Lindsay Whalen sat soaking her feet in a tub of water. Maya Moore had her usual ice bag wrapped around her right knee. Seimone Augustus and Sylvia Fowles, who had put the Lynx on her shoulders Friday with 20 points and 12 rebounds, ate takeout from plastic containers.
Here were four of the best players in the world, winding down after a workmanlike 79-72 victory over Seattle, getting ready to hop on a plane for Los Angeles to join the U.S. women's Olympic basketball team. The hopes of a nation tucked together in a small Target Center locker room.
"I don't mind," the easygoing Whalen said. "It is what it is."
Myriad subplots and story lines overshadowed the Lynx's final game before the WNBA's month-long Olympic break.

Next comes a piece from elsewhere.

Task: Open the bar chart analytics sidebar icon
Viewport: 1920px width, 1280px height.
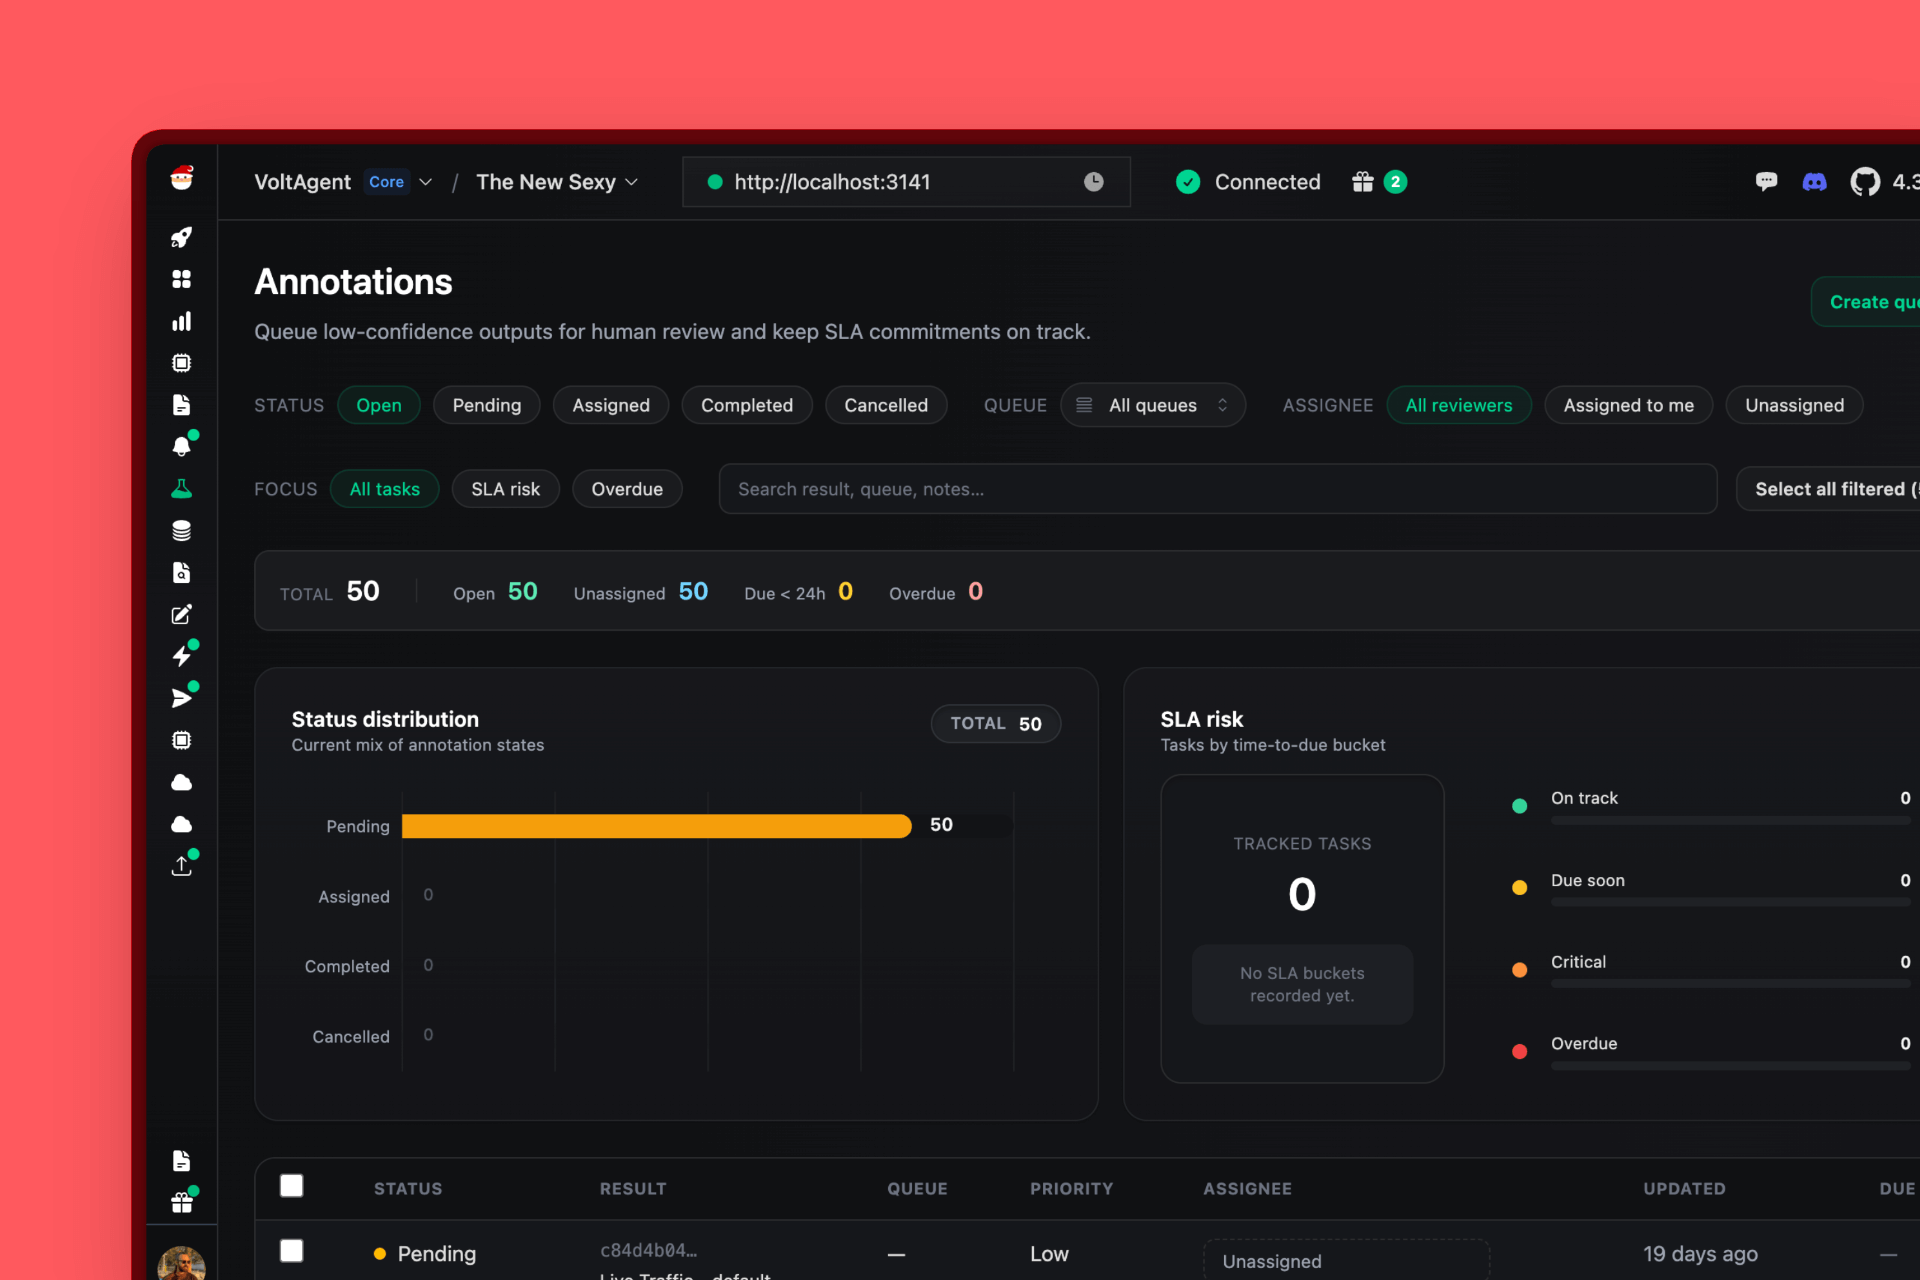Action: [181, 321]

The Lynx (21-4, second-best in the WNBA) don't play again until Aug. 26 at Connecticut.
There was, of course, the matter of the four players preparing to trade their Lynx jerseys for those of Team USA. Coach Cheryl Reeve will join them in Rio de Janeiro, an assistant on the team under head coach Geno Auriemma.
"I'd forgotten how easy it was to be an assistant," Reeve said before the game. "I love the idea of saying, 'Hey, Geno, what do you want from us?' and then going and doing it."
The rest of the team was preparing to scatter for a week, most going to visit homes they hadn't seen in months. Except Natasha Howard. The reserve forward was chosen for the USA Select team, a group of young players who will practice with and play an exhibition game against the Olympians.